It’s been a while since I’ve talked about Multiple Sclerosis. Part of the reason is things have been going ok. I’ve been doing the Copaxone injections since early May. Since I started the injections, I haven’t really had any symptoms/issues. This changed in late September.
I ended up having some tingly/numbness sensations on the right side of my torso. I noticed it a few times when I would scratch an itch or something along my rib cage, or just below. I didn’t think anything off it. On 10/5 is when this feeling was persistent for the entire day. Before that, it was on and off and honestly I didn’t really notice it. The following day, 10/6, that feeling had moved down into my right leg. Most noticeable in my right foot and lower leg (half way up calf). I had sent a note to my doctor as it was lasting over 24 hours. They had prescribed some Steroid pills to try and get the symptoms to subside. I picked them up, but couldn’t start them until Tuesday morning as it said to take them in the morning and at lunch. I read the side effects and it mentioned to take them with antacid and could cause heart burn. On Tuesday when I was taking them though, there was no heart burn. I didn’t have any side effects. The issue wasn’t going away though. The next day, Wednesday (10/8), the symptoms actually got worse. the feeling had moved into both legs and had general weakness. I could lift my legs, but they felt like they had a bunch of weight on them. Also, heart burn had kicked in, and it was probably the worse I had ever felt.
The symptoms I was having were pretty much gone by late Thursday, and this was the last day on the meds. The heart burn was unbearable. I started taking the antacids, but they weren’t really helping. The following Tuesday, 10/14 was really the first day that I had felt normal again. The side effects of the meds made that a very miserable time. Was hard to eat, sleep and really do anything.
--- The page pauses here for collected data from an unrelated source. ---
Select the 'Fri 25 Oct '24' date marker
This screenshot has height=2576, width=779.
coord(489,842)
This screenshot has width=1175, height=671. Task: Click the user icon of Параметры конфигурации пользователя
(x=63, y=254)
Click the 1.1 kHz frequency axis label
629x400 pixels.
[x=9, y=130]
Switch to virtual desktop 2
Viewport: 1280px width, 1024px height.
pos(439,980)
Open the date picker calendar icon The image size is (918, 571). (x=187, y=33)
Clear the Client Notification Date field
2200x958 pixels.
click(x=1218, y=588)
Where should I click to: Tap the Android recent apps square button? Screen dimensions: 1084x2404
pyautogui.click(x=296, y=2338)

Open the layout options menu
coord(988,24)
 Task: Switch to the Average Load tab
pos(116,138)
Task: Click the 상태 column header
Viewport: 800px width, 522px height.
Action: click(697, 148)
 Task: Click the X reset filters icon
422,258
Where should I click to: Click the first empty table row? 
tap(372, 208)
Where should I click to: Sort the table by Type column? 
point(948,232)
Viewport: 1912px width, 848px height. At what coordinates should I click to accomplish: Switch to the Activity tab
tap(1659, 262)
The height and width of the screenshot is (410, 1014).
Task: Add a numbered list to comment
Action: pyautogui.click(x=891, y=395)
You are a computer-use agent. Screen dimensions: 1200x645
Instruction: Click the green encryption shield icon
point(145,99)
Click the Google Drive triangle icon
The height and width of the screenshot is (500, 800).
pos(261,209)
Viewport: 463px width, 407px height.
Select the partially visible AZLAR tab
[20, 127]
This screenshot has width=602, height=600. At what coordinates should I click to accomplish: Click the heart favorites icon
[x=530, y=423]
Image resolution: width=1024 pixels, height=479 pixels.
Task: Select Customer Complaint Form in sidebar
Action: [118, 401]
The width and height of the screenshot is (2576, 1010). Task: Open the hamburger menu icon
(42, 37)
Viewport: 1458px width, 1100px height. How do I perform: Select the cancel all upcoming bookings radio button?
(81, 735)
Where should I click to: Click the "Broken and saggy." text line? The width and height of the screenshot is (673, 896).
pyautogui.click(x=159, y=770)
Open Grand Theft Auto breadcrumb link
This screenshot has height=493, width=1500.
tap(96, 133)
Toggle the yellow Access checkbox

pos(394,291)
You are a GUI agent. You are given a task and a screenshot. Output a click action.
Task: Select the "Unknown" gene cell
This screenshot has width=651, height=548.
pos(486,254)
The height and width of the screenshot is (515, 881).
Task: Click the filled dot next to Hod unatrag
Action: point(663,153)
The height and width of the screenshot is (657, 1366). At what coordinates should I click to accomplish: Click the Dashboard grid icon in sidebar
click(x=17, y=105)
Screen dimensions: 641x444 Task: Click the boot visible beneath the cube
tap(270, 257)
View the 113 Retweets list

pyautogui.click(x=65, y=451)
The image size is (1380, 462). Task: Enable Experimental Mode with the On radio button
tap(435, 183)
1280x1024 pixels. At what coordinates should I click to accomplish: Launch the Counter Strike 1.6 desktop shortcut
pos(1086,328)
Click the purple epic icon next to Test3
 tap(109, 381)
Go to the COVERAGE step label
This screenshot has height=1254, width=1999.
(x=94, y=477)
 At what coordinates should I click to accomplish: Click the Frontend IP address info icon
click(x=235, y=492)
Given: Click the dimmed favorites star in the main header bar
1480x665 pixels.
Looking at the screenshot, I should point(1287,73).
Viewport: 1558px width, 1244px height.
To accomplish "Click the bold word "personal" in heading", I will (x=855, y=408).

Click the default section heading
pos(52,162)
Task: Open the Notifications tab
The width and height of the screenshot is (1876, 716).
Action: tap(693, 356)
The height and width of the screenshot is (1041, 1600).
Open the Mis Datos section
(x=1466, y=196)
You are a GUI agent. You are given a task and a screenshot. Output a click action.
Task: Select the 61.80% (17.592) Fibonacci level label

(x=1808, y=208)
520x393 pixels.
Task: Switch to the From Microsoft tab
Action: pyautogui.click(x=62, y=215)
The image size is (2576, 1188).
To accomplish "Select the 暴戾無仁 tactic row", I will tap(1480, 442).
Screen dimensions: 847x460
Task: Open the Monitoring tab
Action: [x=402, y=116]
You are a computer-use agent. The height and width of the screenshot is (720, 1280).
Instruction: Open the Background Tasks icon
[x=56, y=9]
So, the main symptoms of the September/October episode were gone. Then I started noticing something very odd. When I would tilt my head down, with my chin getting closer to my chest, I would notice this vibration down my back. Pretty much every time I would lower my head. I thought it may just go away, and showed up after the episode had subsided. Looking back, it’s possible it was happening during the episode, but with everything else, I just hadn’t noticed it.
Over time, the vibration/sensation has strengthened a bit, but it is more of an annoyance. There is no pain associated with what I’m feeling. There have been a few times where I’ve felt it go down into my upper legs in addition to my back. Out of curiosity, I did a search on Bing to see if I could find information if this was related to MS at all. I was guessing it was and that it was something neurological.
I found some references to Lhermitte’s sign. Reading the description, this is exactly what I was experiencing except for the pain part.
is an electrical sensation that runs down the back and into the limbs. In many patients, it is elicited by bending the head forward. It can also be evoked when a practitioner pounds on the posterior cervical spine while the neck is flexed; this is caused by involvement of the posterior columns.
The sign suggests a lesion of the dorsal columns of the cervical cord or of the caudal medulla. Although often considered a classic finding in multiple sclerosis, it can be caused by a number of conditions, including transverse myelitis, Behçet’s disease, trauma, radiation myelopathy, vitamin B12 deficiency (subacute combined degeneration), and compression of the spinal cord in the neck from any cause such as cervical spondylosis, disc herniation, tumor, and Arnold-Chiari malformation
Needless to say, it is an odd feeling. Most times I’ll know it is coming. But occasionally, I will jerk a certain way and it will catch me off guard, or be overly strong.
I have a checkup with the doctor on November 17th, so I will bring it up then.